The Motor Valley runs in the veins — the passion for speed, engines, and mechanical excellence that produced Ferrari, Lamborghini, Ducati, Maserati, and Pagani is not merely an industry in Emilia-Romagna but a cultural inheritance passed from generation to generation like blood.
The stretch of territory between Piacenza and Bologna along the Via Emilia is known as the Motor Valley — a concentration of automotive and motorcycle excellence with no parallel on earth. Enzo Ferrari was born in Modena in 1898 and founded his company in Maranello in 1947; Ferruccio Lamborghini was a tractor manufacturer from Cento, near Ferrara, who started building supercars in Sant'Agata Bolognese in 1963 after a famous argument with Enzo Ferrari about clutches. Maserati was founded in Bologna in 1914; Ducati was founded in Bologna in 1926. What linked these companies was not financing but people: the skilled mechanics, engineers, and metal workers of the Emilian tradition who passed their knowledge through apprenticeship, and who could move from one shop to another carrying their expertise with them. The same cooperative tradition that built Conad and Coop also built racing teams: the Ferrari Scuderia of the 1950s and 1960s drew on the entire social fabric of Modena, with families whose fathers had been sharecroppers becoming machinists, testers, and eventually engineers. The proverb expresses what every Modenese child who grew up within earshot of Ferrari's test track understands instinctively: the roar of the engine is not just industrial noise, it is the voice of the territory.
Reflects the extraordinary concentration of automotive and motorcycle manufacturers along the Via Emilia — Ferrari (Maranello), Lamborghini (Sant'Agata Bolognese), Ducati (Bologna), Maserati (Modena) — rooted in the region's deep artisan and precision engineering traditions.
A Ferrari engineer explaining to a foreign colleague why so many Modenese work in motorsport
Non è una scelta di carriera — è una vocazione. La Motor Valley la cour an tla vèna. Mio padre era meccanico Ferrari, mio nonno costruiva carburatori.
It is not a career choice — it is a vocation. The Motor Valley runs in the veins. My father was a Ferrari mechanic, my grandfather built carburettors.
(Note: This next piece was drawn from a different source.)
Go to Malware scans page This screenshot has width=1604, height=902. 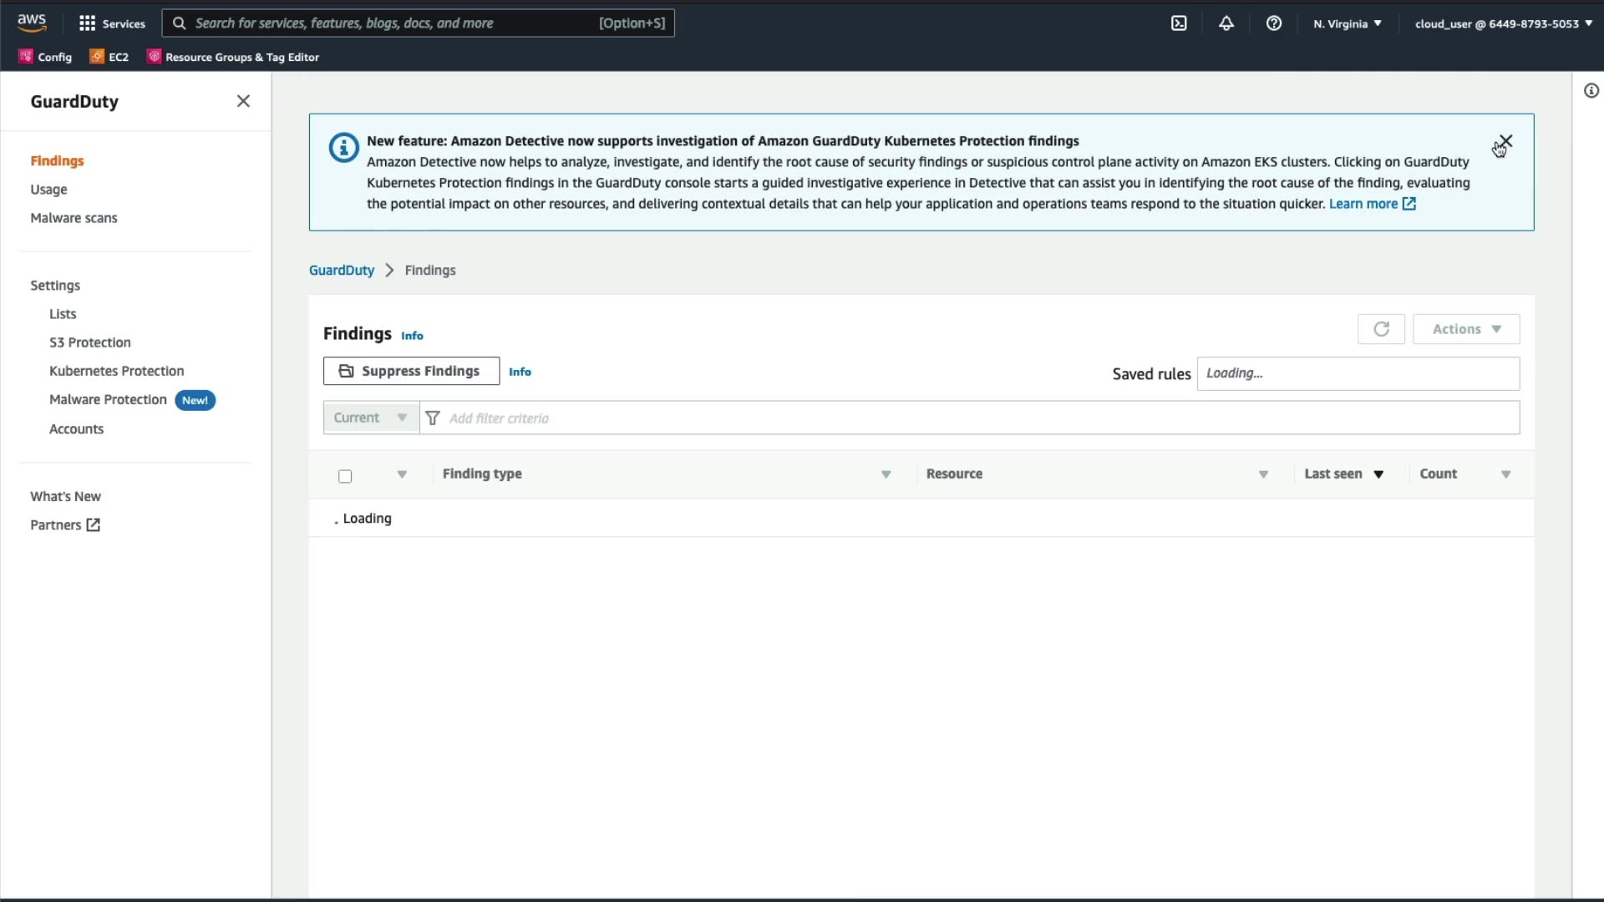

A museum guide at the Museo Enzo Ferrari in Modena
Enzo Ferrari non ha creato questa cultura — lui l'ha incanalata. La Motor Valley la cour an tla vèna da molto prima che lui nascesse.
Enzo Ferrari did not create this culture — he channelled it. The Motor Valley runs in the veins from long before he was born.
A Lamborghini technician talking to his apprentice on the first day
Qui si lavora con le mani e con la testa insieme. La Motor Valley la cour an tla vèna — se sei del posto, ce l'hai già dentro.
Here you work with hands and head together. The Motor Valley runs in the veins — if you are from here, you already have it inside.
A journalist writing a feature on Emilia-Romagna for an international magazine
Come si spiega la concentrazione di Ferrari, Lamborghini, Ducati, Maserati in un'area così piccola? La Motor Valley la cour an tla vèna.
How does one explain the concentration of Ferrari, Lamborghini, Ducati, Maserati in such a small area? The Motor Valley runs in the veins.